Data records:
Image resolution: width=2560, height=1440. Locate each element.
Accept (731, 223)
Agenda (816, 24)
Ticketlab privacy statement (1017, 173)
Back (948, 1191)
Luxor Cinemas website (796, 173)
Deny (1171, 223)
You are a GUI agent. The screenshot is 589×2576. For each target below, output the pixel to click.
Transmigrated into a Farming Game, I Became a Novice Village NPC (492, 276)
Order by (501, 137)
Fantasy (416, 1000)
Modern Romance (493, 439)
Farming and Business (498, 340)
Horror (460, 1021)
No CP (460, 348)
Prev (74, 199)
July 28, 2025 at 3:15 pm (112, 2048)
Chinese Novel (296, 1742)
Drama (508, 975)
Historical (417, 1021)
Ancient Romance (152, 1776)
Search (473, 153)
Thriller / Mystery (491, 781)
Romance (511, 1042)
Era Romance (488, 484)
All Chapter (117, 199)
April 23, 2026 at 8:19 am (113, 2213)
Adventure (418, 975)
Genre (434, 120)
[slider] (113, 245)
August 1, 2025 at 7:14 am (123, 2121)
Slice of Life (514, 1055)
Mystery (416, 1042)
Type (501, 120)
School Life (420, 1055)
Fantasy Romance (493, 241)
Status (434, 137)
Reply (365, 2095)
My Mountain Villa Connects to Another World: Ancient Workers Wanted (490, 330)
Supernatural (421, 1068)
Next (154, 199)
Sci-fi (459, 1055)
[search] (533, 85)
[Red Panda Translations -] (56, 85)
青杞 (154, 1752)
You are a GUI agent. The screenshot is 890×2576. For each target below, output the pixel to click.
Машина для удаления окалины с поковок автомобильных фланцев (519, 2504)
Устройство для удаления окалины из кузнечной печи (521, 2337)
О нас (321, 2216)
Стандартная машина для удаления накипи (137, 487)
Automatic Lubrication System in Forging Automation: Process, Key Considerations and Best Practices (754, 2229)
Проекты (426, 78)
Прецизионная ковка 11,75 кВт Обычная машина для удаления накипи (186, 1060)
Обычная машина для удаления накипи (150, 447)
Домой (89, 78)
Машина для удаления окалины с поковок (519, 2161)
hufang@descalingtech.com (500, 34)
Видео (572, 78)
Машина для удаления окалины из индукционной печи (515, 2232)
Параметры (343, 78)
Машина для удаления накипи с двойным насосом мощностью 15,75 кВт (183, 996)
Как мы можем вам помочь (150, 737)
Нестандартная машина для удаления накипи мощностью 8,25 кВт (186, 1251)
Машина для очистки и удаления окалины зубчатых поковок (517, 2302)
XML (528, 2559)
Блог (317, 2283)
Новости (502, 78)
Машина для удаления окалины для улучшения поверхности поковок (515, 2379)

_Brief_. Could you reproduce exactly the lines of the entries above, from the one with "Домой (89, 78)" through the one with "Новости (502, 78)", and nothing else?

_Solution for this problem_.
Домой (89, 78)
Машина для удаления окалины с поковок (519, 2161)
hufang@descalingtech.com (500, 34)
Видео (572, 78)
Машина для удаления окалины из индукционной печи (515, 2232)
Параметры (343, 78)
Машина для удаления накипи с двойным насосом мощностью 15,75 кВт (183, 996)
Как мы можем вам помочь (150, 737)
Нестандартная машина для удаления накипи мощностью 8,25 кВт (186, 1251)
Машина для очистки и удаления окалины зубчатых поковок (517, 2302)
XML (528, 2559)
Блог (317, 2283)
Новости (502, 78)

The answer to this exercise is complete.